そこにあるいくつかのパイプ椅子や丸椅子は、廃品から拾ってきたもので、多少背もたれが破れてたりするけど、まだまだ使える。
その中の3つをお日様のスポットライトの中に並べ、俺たちは軽く汗ばんだ体を投げ出していた。
ニョロさんが水筒に作ってきたスポーツドリンクは、粉末の量がだいぶ少ないけど、渇いた喉を気持ちよく潤していく。

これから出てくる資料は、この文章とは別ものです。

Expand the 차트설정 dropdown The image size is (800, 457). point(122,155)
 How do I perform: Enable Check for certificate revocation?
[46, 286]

ヒミちゃんは口の中でパチパチ弾ける細かいキャンディを、俺たちの手の平に配りながら言った。
「団体戦の女子、あと1人どうしようか?
誰かいい人いないかなぁ?」
「ふーむ……暇な人ならたくさんいると思いますが。片っぱしゅはら、声かけていふひかないでしょうへ」
キャンディの欠片をいっぺんに口に入れ、パチパチさせながら喋るニョロさんの隣、俺の口から、つい気になっていた懸念がこぼれ出ていた。

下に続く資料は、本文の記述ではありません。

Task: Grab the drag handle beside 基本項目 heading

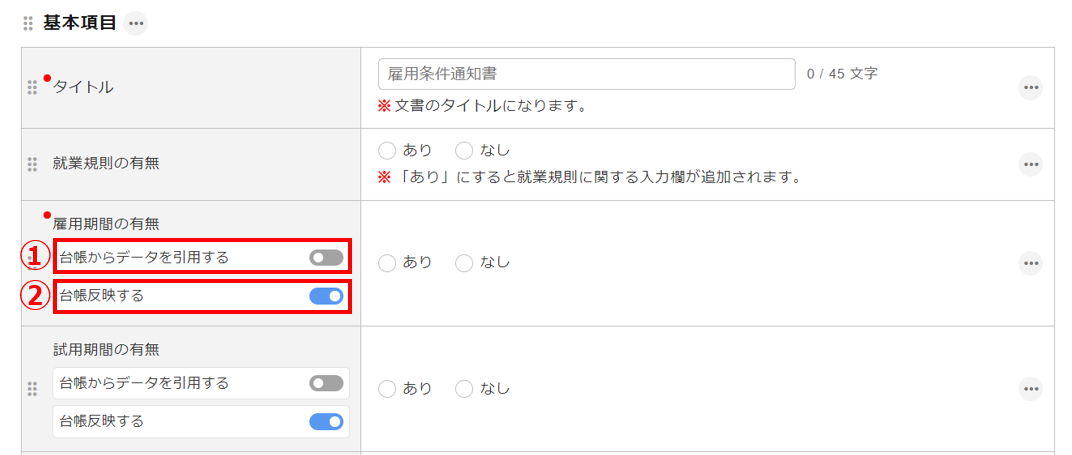Action: click(28, 23)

「まさか、イナズマさんまで降りるなんて言わないよね……
あの人、今日も練習に顔出してないしさ」
それなりに仕事をしているシャチョウとは違い、今現在無職のイナズマさんが、練習をすっぽかすほど忙しいとは思えなかった。
例の件があって以来、ヒミちゃんもなんとなくイナズマさんとはギクシャクしているようで、彼の話題になると途端に口をつぐんでしまう。

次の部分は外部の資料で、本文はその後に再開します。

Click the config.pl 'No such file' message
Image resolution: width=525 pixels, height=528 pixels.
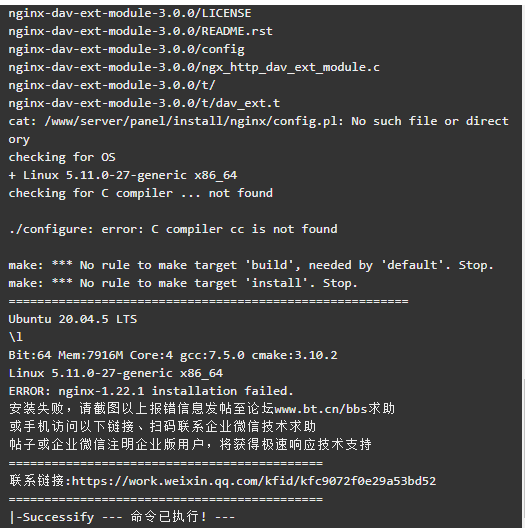[259, 130]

しかしそんな時、事の顛末を知らないニョロさんが、あっけらかんとこんな事を言ったのだ。
「イナズマさんなら、昨夜見かけましたよ?
右手に煮干し、左手に釣りのタモを持って、暗い夜道をウロウロしてましたけど?
そこら辺のドブ川で、ザリガニでも捕ってたんでしょうかね?」
俺とヒミちゃんが見合わせた顔には、お互いに同じ事が書いてあっただろう。
──あのオッサン、本気で星の猫を捕まえる気だ──と。
正直、唖然とした。
まさかそこまでイナズマさんが、星の猫とやらに躍起になるなんて。
よほど現状を変えたい何かがあるのかもしれないけど、いい年した大人が何をやっているのか。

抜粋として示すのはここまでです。